The DM-AA score was chosen as a cardiovascular risk indicator, as it has previously been shown to predict diabetes onset as well as cardiovascular events even in an asymptomatic population (10,11). In our study, DM-AA scores did not significantly differ between groups. However, this score is based on fasting plasma levels of the BCAA isoleucine as well as the aromatic amino acids tyrosine and phenylalanine, all of which have been shown to be raised in obese subjects contrasting our lean very preterm cohort (43). As branched chain and aromatic amino acids have been linked to insulin ineffectiveness (43), a subgroup analysis of subjects with increased vs. normal HOMA-IR indices was also carried out in order to rule out a potential influence of pre-existing alterations in glucose metabolism. This analysis, however, yielded similar results.

- [Saved entries]:
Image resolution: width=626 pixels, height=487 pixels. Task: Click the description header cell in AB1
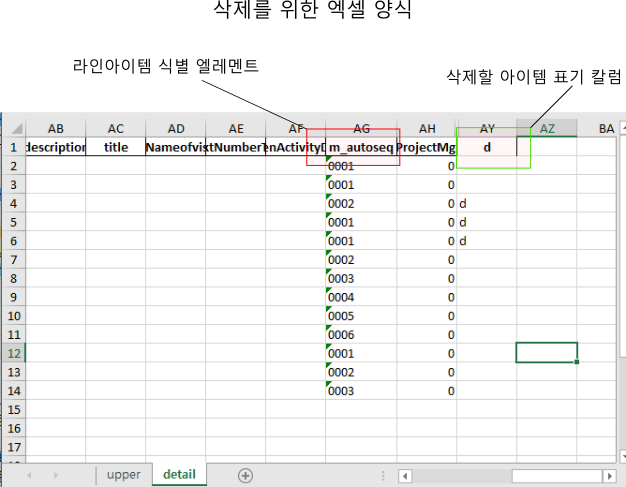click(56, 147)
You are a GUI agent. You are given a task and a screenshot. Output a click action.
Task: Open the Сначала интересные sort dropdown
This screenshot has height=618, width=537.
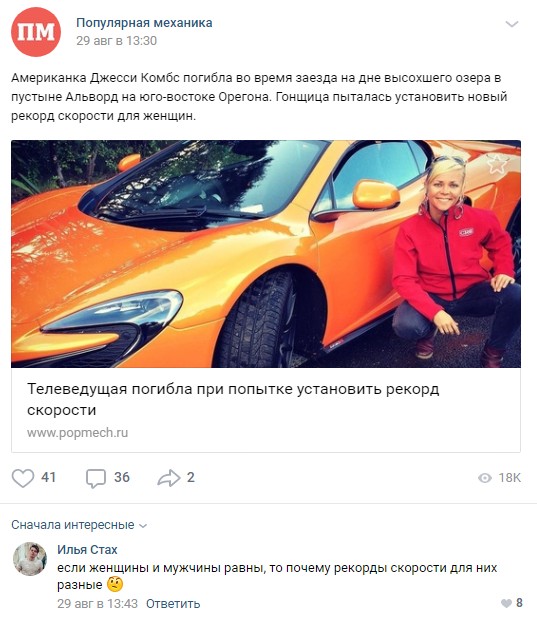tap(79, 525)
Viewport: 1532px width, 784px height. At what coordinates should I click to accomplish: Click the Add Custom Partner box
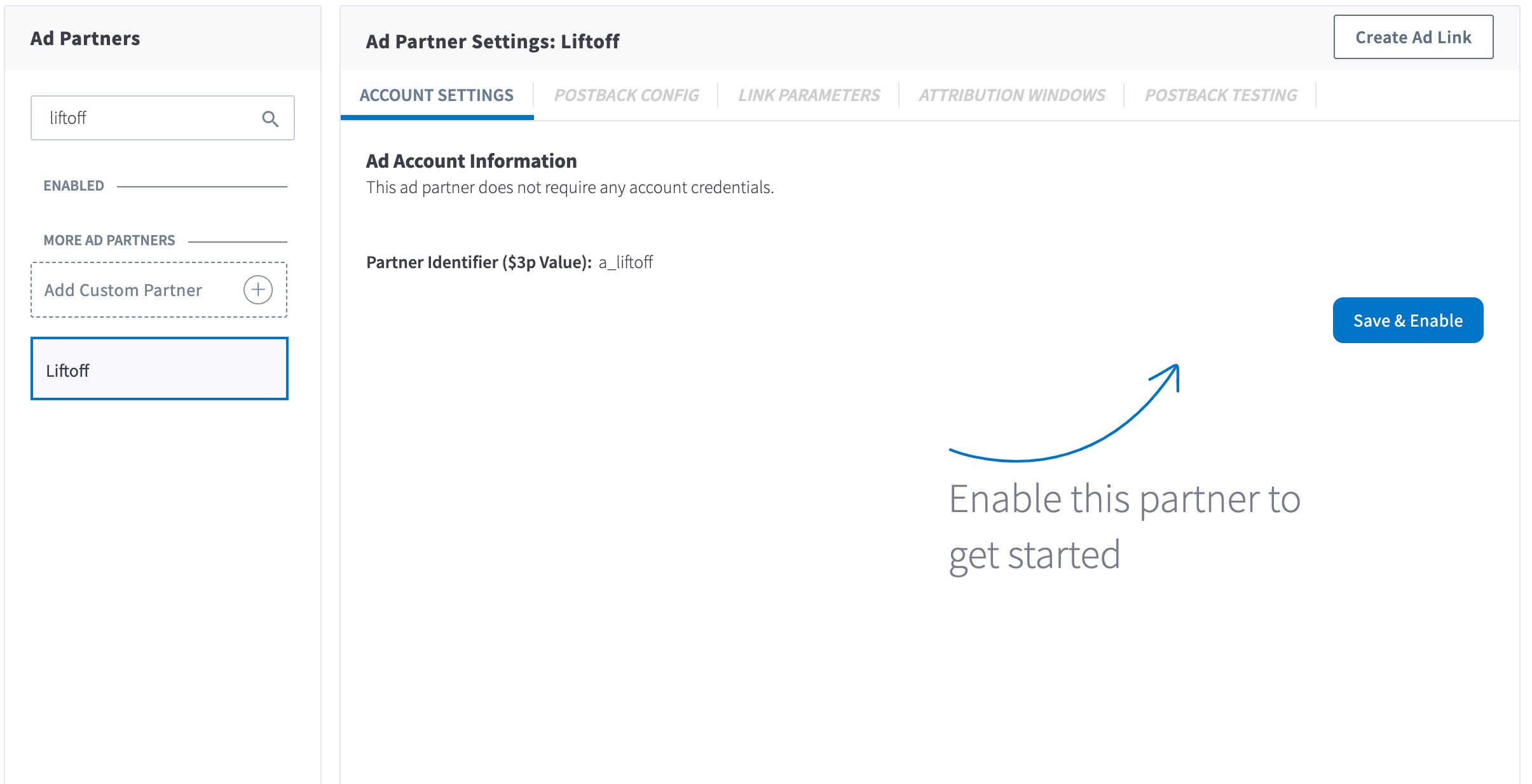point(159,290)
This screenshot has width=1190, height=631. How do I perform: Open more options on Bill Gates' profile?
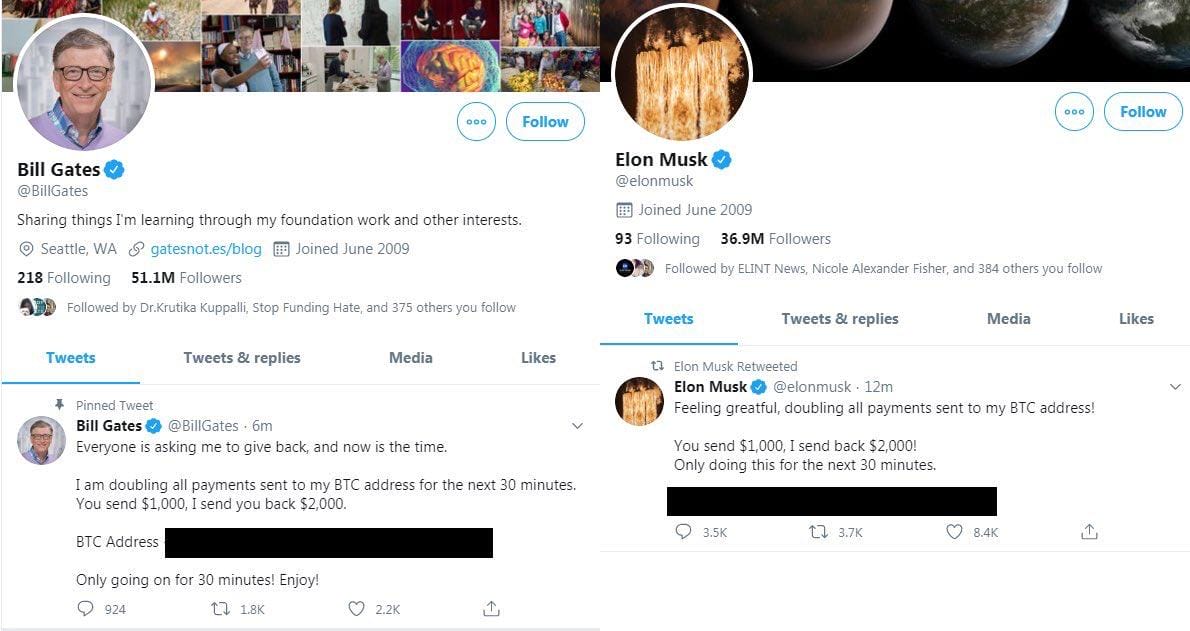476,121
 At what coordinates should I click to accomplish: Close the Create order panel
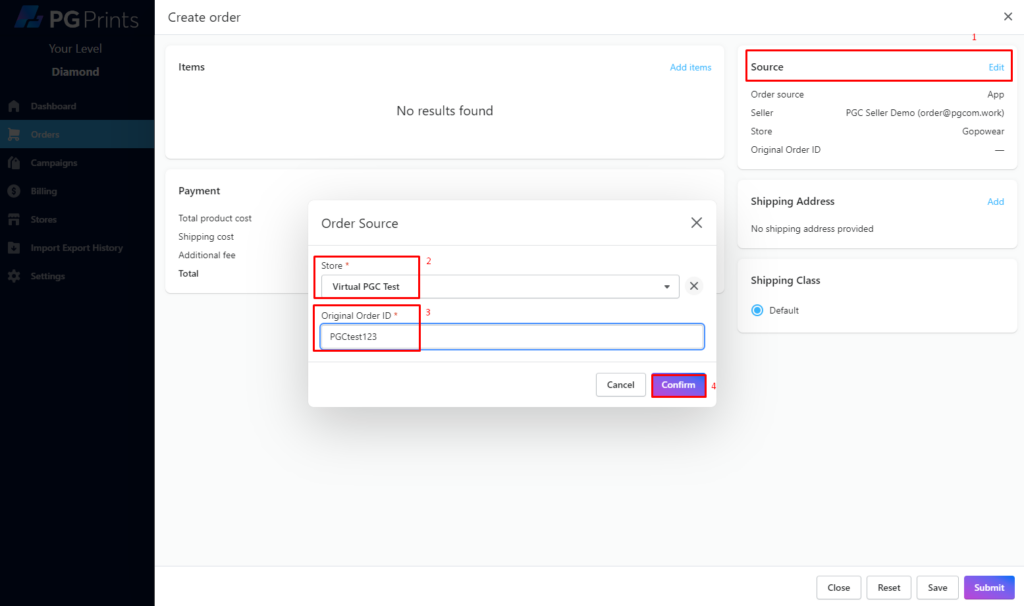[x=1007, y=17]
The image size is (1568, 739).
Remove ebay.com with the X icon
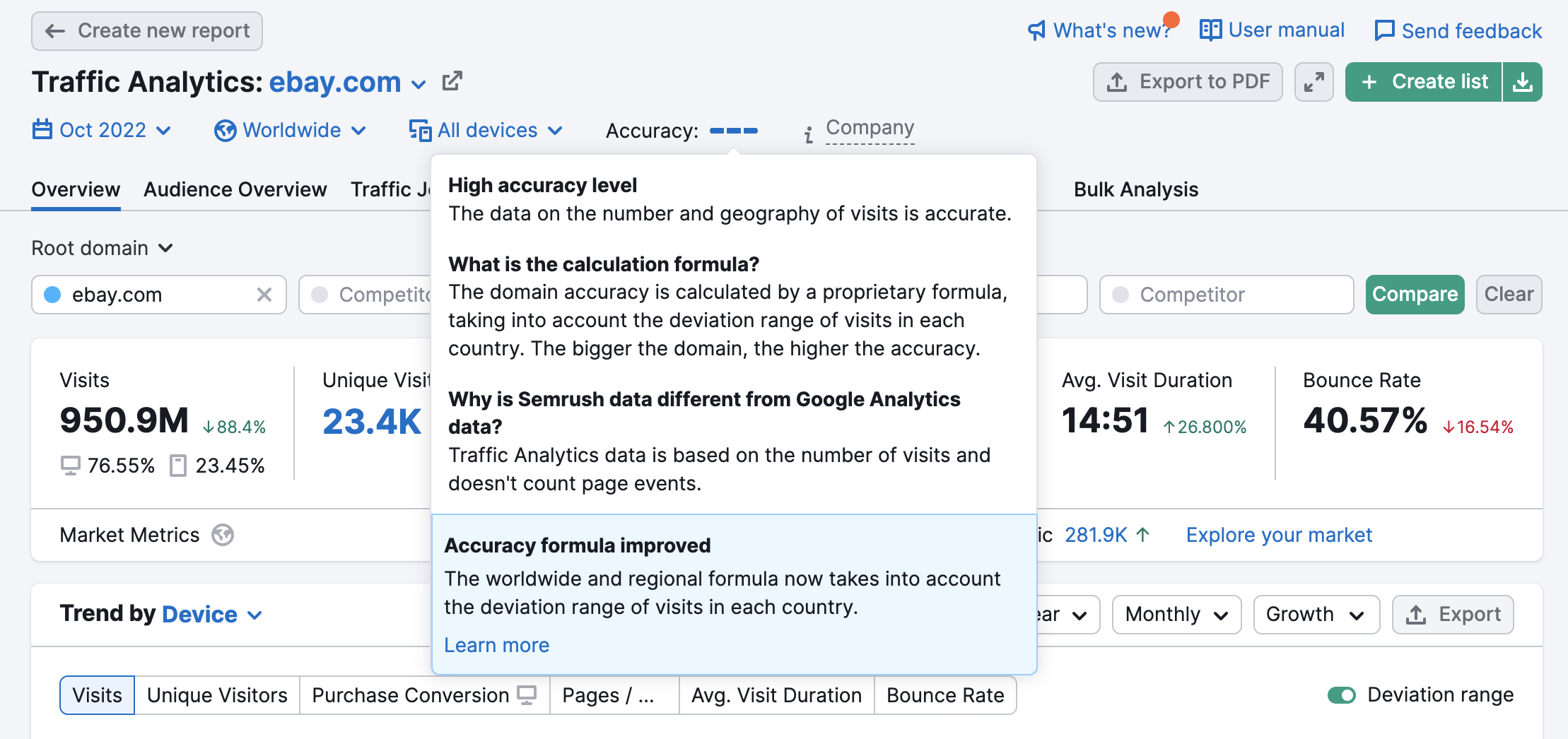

- [Exercise prompt]: In the passage on the DM-AA score, rewrite the part that begins at "The DM-AA score" and ends after "yielded similar results.", substituting "tryptophan" for "tyrosine".

- [Result]:
The DM-AA score was chosen as a cardiovascular risk indicator, as it has previously been shown to predict diabetes onset as well as cardiovascular events even in an asymptomatic population (10,11). In our study, DM-AA scores did not significantly differ between groups. However, this score is based on fasting plasma levels of the BCAA isoleucine as well as the aromatic amino acids tryptophan and phenylalanine, all of which have been shown to be raised in obese subjects contrasting our lean very preterm cohort (43). As branched chain and aromatic amino acids have been linked to insulin ineffectiveness (43), a subgroup analysis of subjects with increased vs. normal HOMA-IR indices was also carried out in order to rule out a potential influence of pre-existing alterations in glucose metabolism. This analysis, however, yielded similar results.